Ma le cose non sono così semplici: Lyle, in treno, confessa a Robert che in quel weekend ricorre un anniversario particolare: è passato un anno dalla morte di Tony, precedente compagno di Lyle, nonché fratellastro di John. Prima ancora che Robert realizzi di essere ormai prigioniero su un treno che lo porterà in una casa piena di foto di Lyle con un altro uomo, di sguardi apparentemente ben disposti e in realtà indagatori, ecco che il treno si ferma e tutto diventa realtà. Se John, un po' sociopatico, ama prendersi cura delle sue piante nell'orto e accetta Robert piuttosto facilmente, Marian, scossa da una serie di tensioni di coppia e preoccupazioni di madre (perché Roland dorme tanto e non gattona?), fa più fatica a realizzare che di fianco a Lyle ci sia questo bel ragazzo, tanto giovane. 
In poco tempo, Peter Cameron fa ciò che gli riesce meglio: mescola le carte e lascia che i rapporti sociali si evolvano, accentuando ora le insicurezze di Robert, ora il finto cinismo di Lyle («Lo sforzo dell'umanità di creare bellezza gli parve all'improvviso inutile e patetico, e la pietà che provava, accentuata dal martini, era infinita, opprimente»), sempre più scrutati da Marian, a cui non basta neanche l'accondiscendenza (un po' superficiale e opportunistica, questo va detto) del marito.
L'equilibrio che Marian e John hanno costruito, il loro quieto vivere, senza brusche novità, si spezza con l'arrivo di un estraneo "usurpatore", Robert, e tornano a galla sofferenze, a cominciare dalla malattia che ha portato Tony alla morte, un vero e proprio trauma per tutti. 
A movimentare un po' la situazione della doppia coppia, una vicina di villa, l'eccentrica e italiana  Laura non fa che sottolineare, in modo caricaturale ed eccessivo, quanto dietro all'apparente benessere e all'ostentazione della ricchezza si nascondano paure, tensioni, frustrazioni: ne è la prova la sua solitudine, portata alta come un vessillo, ma che copre un pessimo rapporto con la figlia Nina, attrice di poco talento impegnata in ruoli tutt'altro che edificanti. 

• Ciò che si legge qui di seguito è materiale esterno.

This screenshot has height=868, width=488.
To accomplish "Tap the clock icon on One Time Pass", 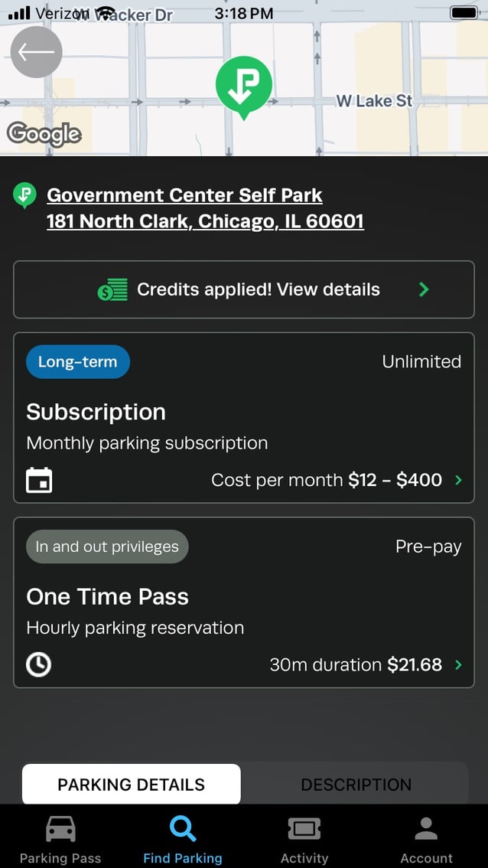I will (38, 664).
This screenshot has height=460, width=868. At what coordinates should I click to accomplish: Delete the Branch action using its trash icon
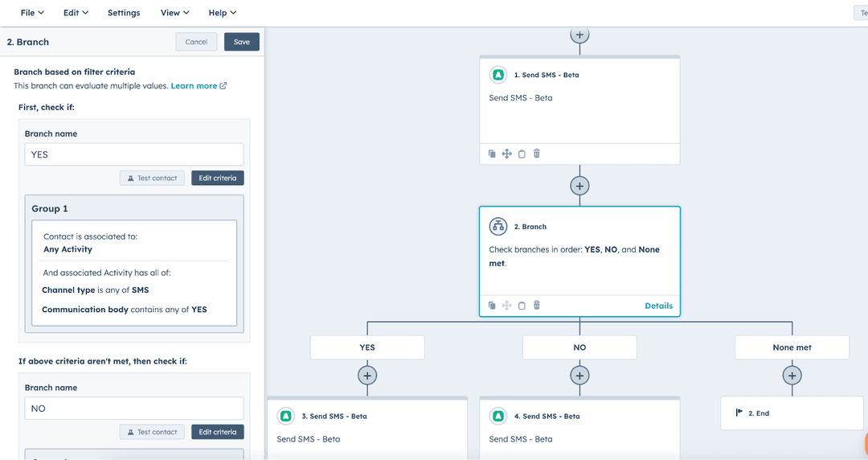[x=537, y=306]
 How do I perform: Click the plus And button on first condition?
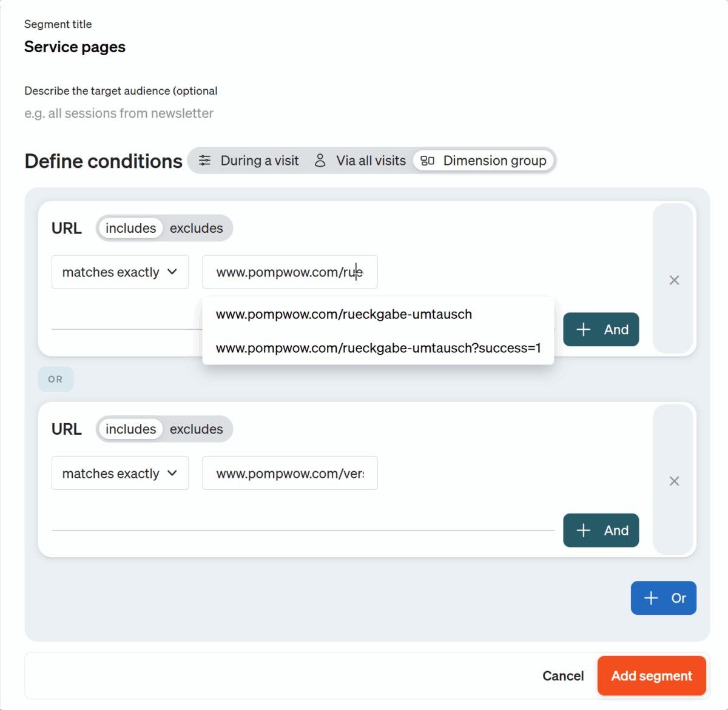[x=601, y=329]
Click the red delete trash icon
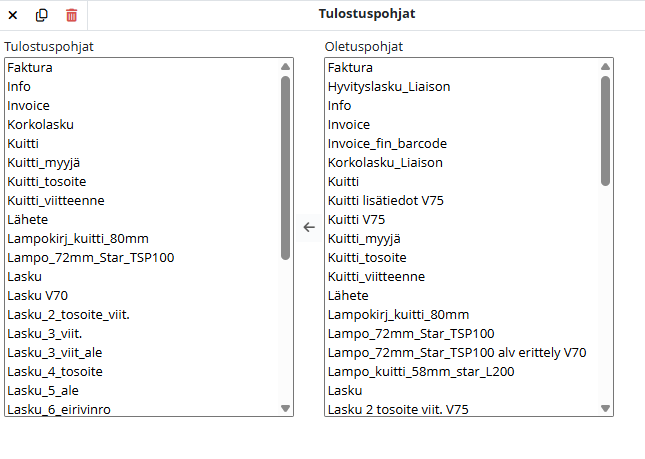The image size is (645, 459). [x=71, y=15]
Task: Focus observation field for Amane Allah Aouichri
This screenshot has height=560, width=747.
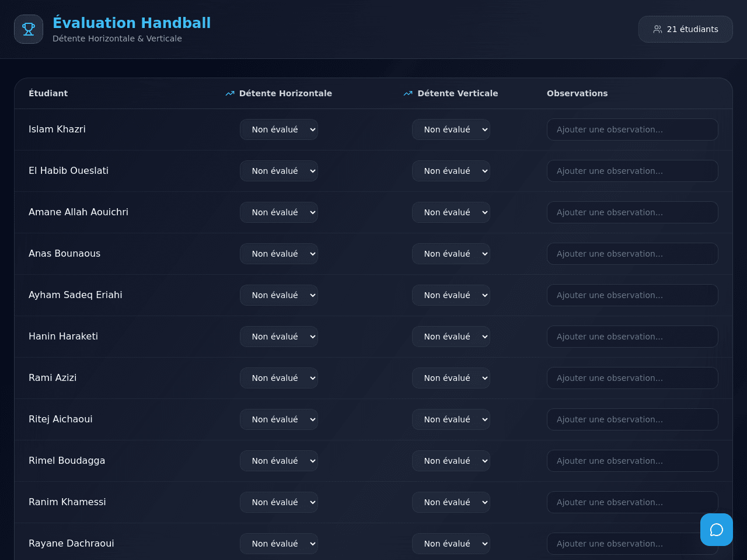Action: click(x=633, y=212)
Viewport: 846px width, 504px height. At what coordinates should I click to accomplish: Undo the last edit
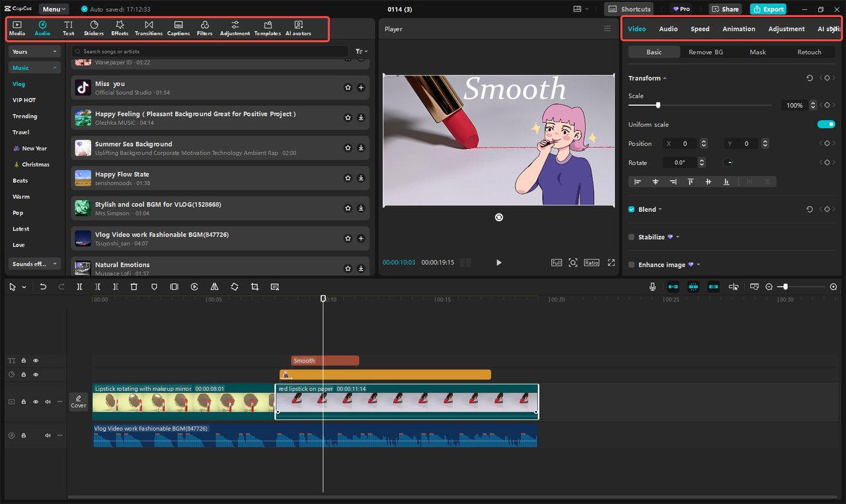coord(43,287)
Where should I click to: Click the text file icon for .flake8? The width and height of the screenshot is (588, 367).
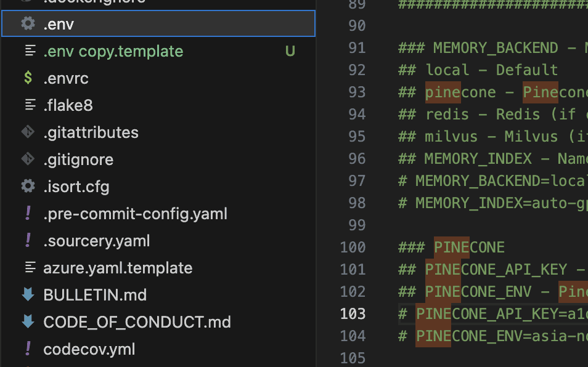30,105
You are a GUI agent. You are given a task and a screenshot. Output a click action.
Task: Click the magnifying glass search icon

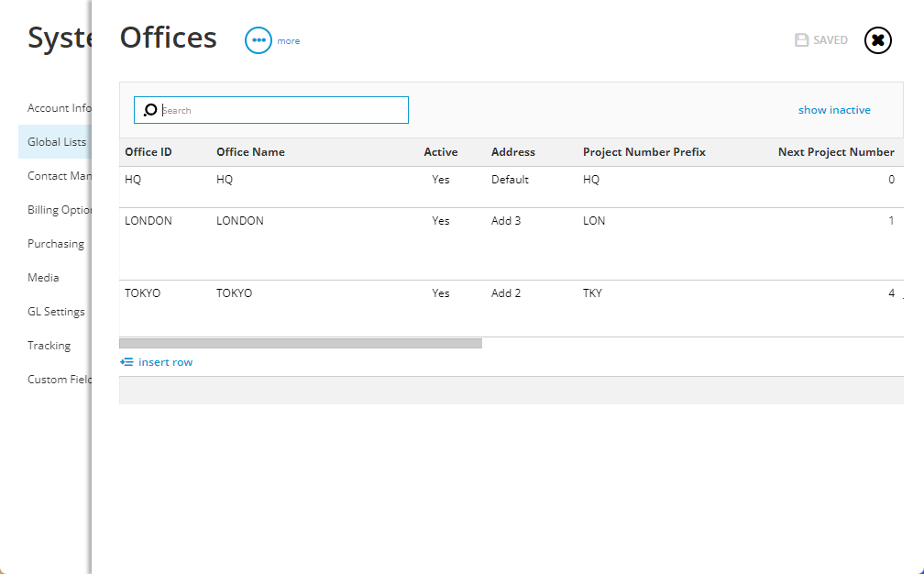point(149,109)
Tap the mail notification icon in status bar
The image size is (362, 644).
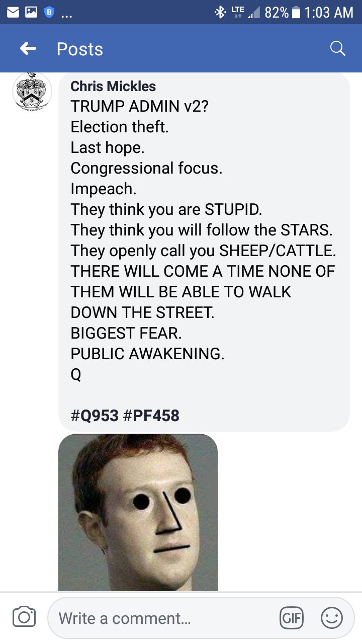14,12
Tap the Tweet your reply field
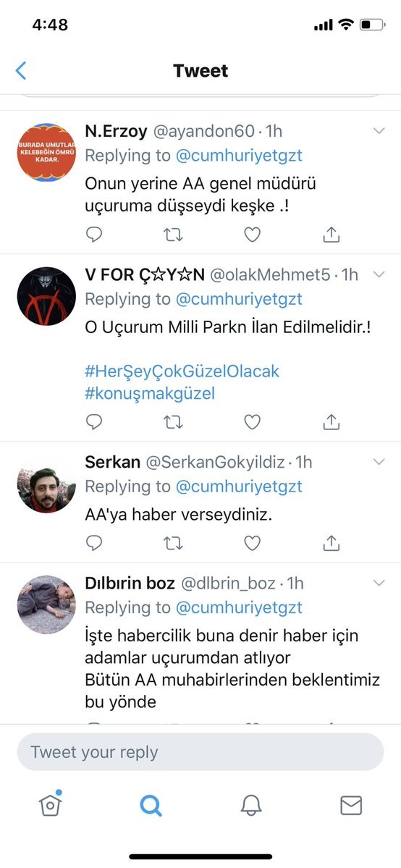The width and height of the screenshot is (401, 868). pos(201,752)
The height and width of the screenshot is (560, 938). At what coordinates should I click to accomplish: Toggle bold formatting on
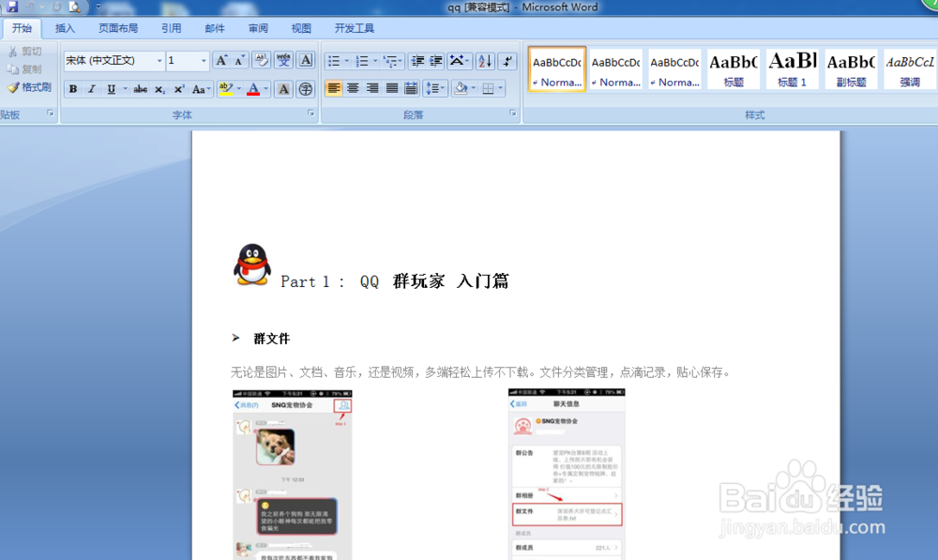pyautogui.click(x=72, y=88)
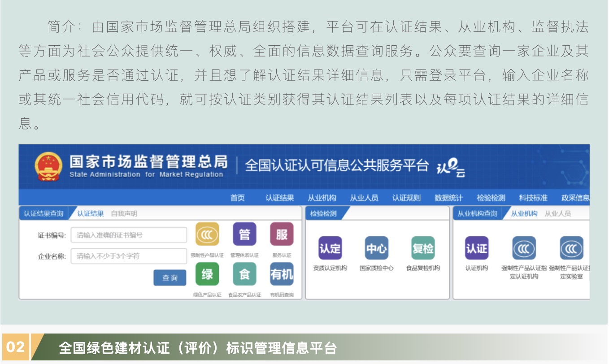The height and width of the screenshot is (364, 609).
Task: Click the 认证 认证机构 icon
Action: tap(476, 248)
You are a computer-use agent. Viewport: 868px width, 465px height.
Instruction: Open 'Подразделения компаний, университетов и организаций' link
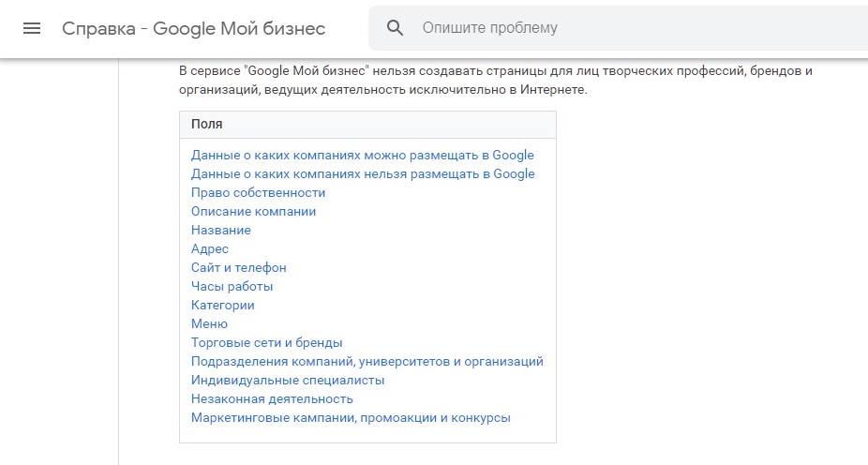pyautogui.click(x=367, y=362)
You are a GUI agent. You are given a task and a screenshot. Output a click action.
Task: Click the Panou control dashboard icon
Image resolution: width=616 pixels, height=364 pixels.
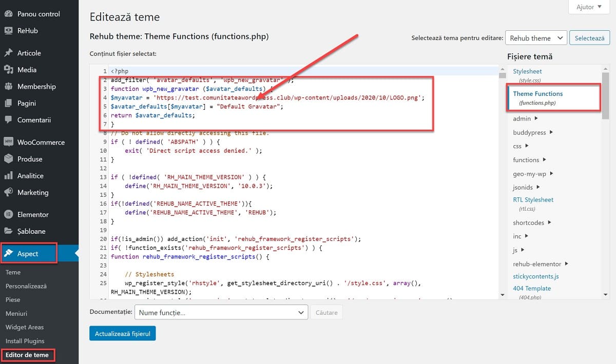coord(8,14)
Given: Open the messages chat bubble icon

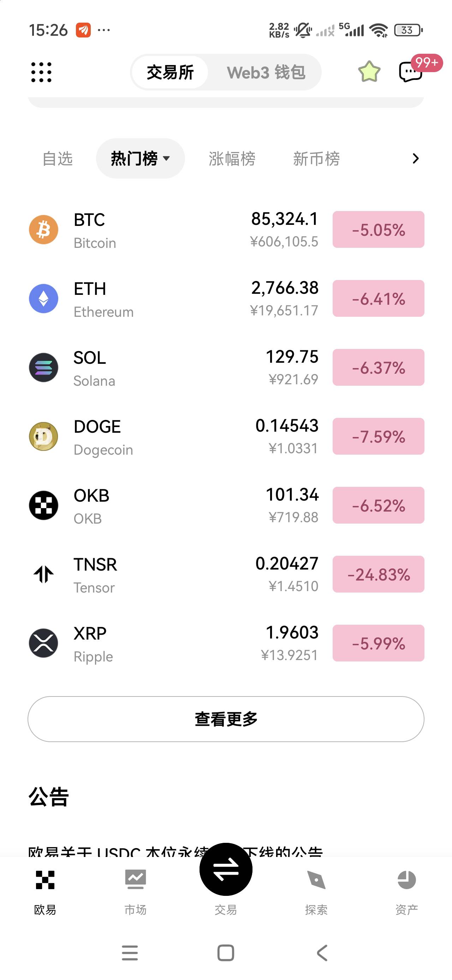Looking at the screenshot, I should coord(410,72).
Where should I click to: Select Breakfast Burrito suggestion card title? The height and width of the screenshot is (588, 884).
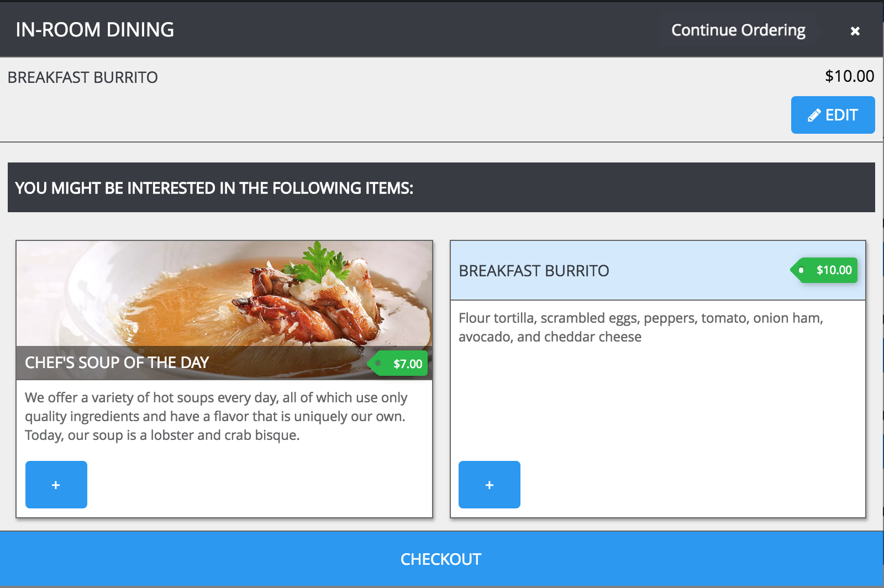pyautogui.click(x=534, y=271)
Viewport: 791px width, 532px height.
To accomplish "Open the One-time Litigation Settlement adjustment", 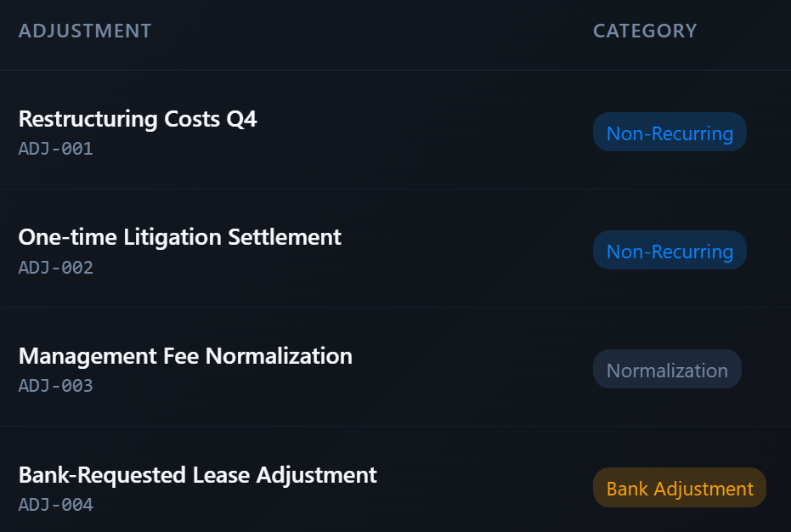I will point(179,236).
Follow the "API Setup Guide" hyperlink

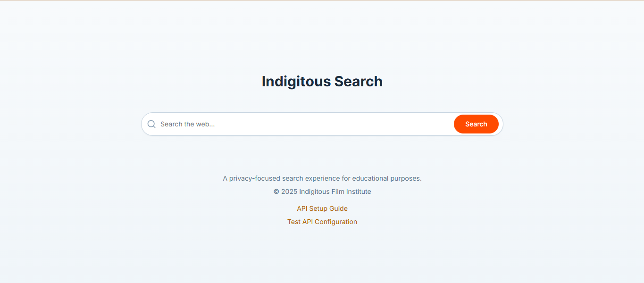(322, 208)
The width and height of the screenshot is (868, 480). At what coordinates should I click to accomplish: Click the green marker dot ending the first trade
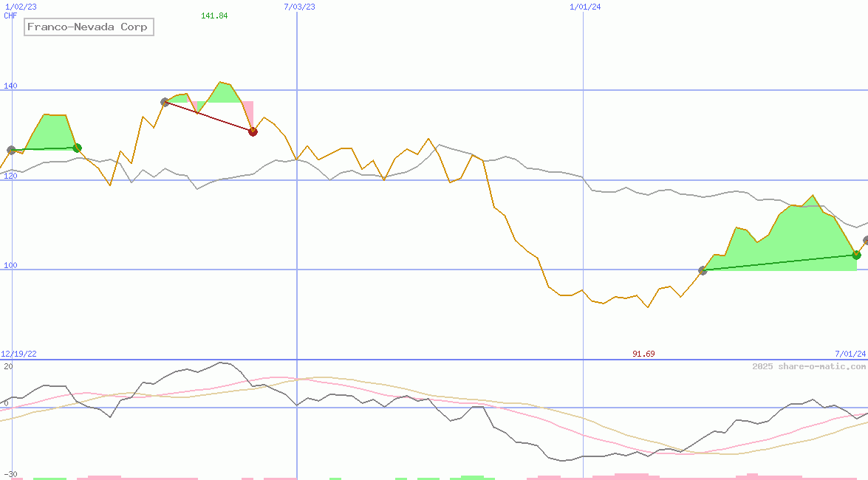(x=77, y=148)

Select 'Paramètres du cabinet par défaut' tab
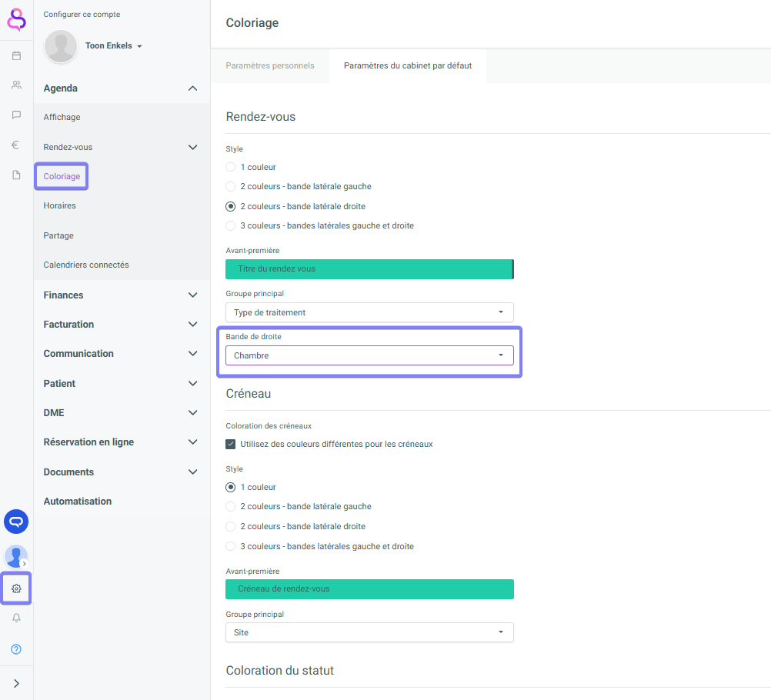[x=408, y=66]
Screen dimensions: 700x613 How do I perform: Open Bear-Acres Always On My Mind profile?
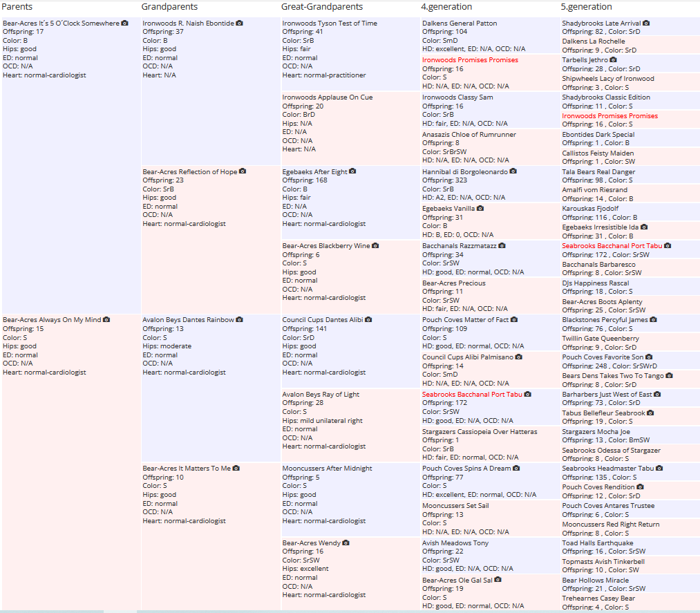click(x=52, y=320)
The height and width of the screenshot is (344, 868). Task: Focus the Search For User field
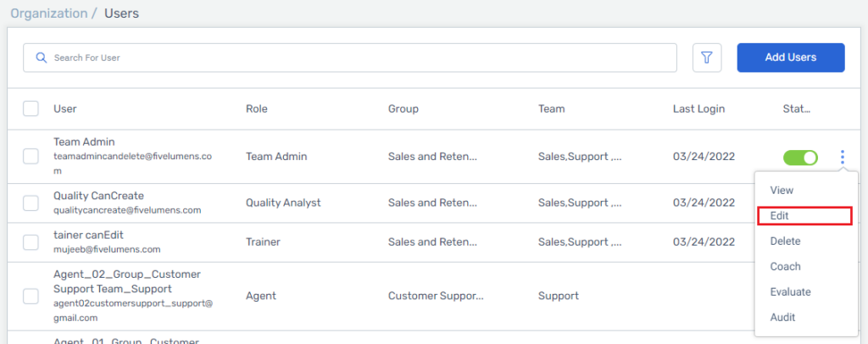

Ed è così che il weekend, da momento di pace auspicata, diventa una sorta di prigione dorata, dove ognuno si trova a recitare la propria parte, a celare o perlomeno edulcorare ciò che prova davvero. Noi lettori stiamo col fiato sospeso, leggiamo i dialoghi tanto fluidi e verosimili da farci immediatamente capire chi parla, in attesa che la famosa goccia trabocchi dal vaso del bon ton. E, in effetti, Cameron non ci delude e porta avanti la sua analisi della precarietà dei rapporti sociali con disincanto e incredibile maestria.